The second is "step skip rate." For each should and nice step, what fraction of requests skip it? Anything skipping above 30% is no longer "nice" — it is "too heavy for the budget you actually have." Either rewrite that step or replace it with a lighter substitute.

The third is "graceful cut rate." How often did you fall through to the fallback path? When this number jumps, either your upstream is degrading or your planner has bloated. Alerting on a sudden change here lets you spot the slowdown before users send you a "feels rougher than usual" message.

This whole observation loop is a sibling of the work in Designing AI Agent Error Recovery — Patterns for Pipelines That Refuse to Stop.
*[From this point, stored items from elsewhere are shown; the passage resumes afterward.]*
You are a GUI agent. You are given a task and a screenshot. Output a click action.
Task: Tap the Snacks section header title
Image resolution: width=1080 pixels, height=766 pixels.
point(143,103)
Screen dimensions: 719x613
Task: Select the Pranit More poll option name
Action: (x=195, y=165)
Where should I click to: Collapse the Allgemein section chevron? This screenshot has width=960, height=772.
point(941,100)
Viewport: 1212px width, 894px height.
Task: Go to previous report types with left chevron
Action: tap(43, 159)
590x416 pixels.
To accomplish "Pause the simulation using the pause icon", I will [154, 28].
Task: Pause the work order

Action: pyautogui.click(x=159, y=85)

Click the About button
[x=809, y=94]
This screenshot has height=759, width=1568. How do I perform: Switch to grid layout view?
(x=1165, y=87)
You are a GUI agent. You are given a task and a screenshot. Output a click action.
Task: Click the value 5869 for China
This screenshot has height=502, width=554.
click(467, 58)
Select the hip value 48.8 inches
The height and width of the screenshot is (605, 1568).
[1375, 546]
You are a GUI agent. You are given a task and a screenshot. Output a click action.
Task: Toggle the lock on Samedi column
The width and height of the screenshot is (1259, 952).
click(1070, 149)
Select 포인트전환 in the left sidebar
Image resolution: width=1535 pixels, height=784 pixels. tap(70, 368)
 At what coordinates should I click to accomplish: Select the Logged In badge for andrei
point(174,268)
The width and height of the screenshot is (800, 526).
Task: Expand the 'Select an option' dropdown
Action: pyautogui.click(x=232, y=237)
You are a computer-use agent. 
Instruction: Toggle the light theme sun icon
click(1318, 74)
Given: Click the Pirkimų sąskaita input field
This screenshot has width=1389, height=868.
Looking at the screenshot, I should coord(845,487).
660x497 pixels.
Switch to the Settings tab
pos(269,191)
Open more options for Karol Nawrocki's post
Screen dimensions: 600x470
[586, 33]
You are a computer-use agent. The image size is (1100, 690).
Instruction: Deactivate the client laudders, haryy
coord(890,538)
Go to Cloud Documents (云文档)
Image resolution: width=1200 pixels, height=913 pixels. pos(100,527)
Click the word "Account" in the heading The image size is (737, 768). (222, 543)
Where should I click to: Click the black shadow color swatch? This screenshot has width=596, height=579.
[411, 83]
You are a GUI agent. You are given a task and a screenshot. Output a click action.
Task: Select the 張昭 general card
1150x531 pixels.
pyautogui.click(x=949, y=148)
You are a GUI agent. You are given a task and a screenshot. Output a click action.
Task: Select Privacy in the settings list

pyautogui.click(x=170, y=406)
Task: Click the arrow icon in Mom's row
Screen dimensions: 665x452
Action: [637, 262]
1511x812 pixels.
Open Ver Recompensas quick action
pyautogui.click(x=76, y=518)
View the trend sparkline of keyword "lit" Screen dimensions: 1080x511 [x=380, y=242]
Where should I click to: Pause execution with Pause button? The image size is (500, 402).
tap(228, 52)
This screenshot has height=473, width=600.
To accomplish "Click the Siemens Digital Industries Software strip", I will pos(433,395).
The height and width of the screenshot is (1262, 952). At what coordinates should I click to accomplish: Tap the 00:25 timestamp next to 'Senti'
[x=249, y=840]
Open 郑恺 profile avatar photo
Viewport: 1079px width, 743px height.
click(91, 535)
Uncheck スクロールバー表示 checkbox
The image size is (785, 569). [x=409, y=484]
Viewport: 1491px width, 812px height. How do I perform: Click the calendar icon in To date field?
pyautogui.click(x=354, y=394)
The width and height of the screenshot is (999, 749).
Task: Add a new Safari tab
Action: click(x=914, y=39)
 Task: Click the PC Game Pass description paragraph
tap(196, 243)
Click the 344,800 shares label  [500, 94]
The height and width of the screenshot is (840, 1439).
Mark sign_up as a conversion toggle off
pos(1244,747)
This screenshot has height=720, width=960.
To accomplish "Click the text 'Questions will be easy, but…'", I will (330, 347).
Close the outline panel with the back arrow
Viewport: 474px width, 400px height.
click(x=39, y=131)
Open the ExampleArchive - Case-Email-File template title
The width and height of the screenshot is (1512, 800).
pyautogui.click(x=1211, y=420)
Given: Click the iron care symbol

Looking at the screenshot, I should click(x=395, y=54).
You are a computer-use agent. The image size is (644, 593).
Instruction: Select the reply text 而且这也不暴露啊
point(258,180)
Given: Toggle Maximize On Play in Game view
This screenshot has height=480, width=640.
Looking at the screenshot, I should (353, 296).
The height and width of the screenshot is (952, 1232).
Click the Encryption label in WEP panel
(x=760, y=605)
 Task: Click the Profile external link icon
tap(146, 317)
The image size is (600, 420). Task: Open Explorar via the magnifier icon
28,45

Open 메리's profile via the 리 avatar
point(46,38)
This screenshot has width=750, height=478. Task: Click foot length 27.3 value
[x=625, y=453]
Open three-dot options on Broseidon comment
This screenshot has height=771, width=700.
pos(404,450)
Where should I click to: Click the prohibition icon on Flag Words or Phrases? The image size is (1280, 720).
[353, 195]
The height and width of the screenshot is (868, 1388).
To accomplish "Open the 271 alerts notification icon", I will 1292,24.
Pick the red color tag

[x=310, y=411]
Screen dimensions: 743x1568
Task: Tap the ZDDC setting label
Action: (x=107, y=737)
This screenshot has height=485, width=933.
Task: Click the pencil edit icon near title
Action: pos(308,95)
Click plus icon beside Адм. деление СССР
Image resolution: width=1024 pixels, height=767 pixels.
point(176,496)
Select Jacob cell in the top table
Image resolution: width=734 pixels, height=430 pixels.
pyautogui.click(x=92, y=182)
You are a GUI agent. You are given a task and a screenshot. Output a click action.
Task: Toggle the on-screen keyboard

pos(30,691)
Once you stop thinking about retry and timeout as separate things and start thinking about "how do we apportion the limited resource called time," the design tightens up considerably.

If you also want to explore cost in the same frame, Antigravity Agent Cost Optimization — Halving Token Spend with Design Decisions treats tokens and time as twin budgets. And for validation before flipping the switch in production, the techniques in Antigravity Agent Shadow Mode — A Production Rollout Strategy for Trying New Versions Safely translate well to budget verification — you can shadow your budget config the same way you shadow a model upgrade.

Where to start tomorrow

Once your agent starts paying attention to remaining time, the operator's anxiety drops in a quiet way. Instead of users telling you "feels slower lately," the agent itself can say "I will reply with a short summary this time." The acknowledgment moves from your inbox into the system.

If you want a low-risk first move, pick the single agent in your stack with the most unstable latency, and add a TimeBudget only there. Resist the urge to roll the pattern out everywhere at once. I waited about two months between the first integration and a wider rollout, and that slower path is what gave me a feel for how time flows through my own product. I think that detour is what made the budget numbers I eventually settled on actually fit my service, instead of just inheriting numbers from someone else's blog post.

If any of this resonates with a problem you are sitting on, I would be glad if it helped even a little.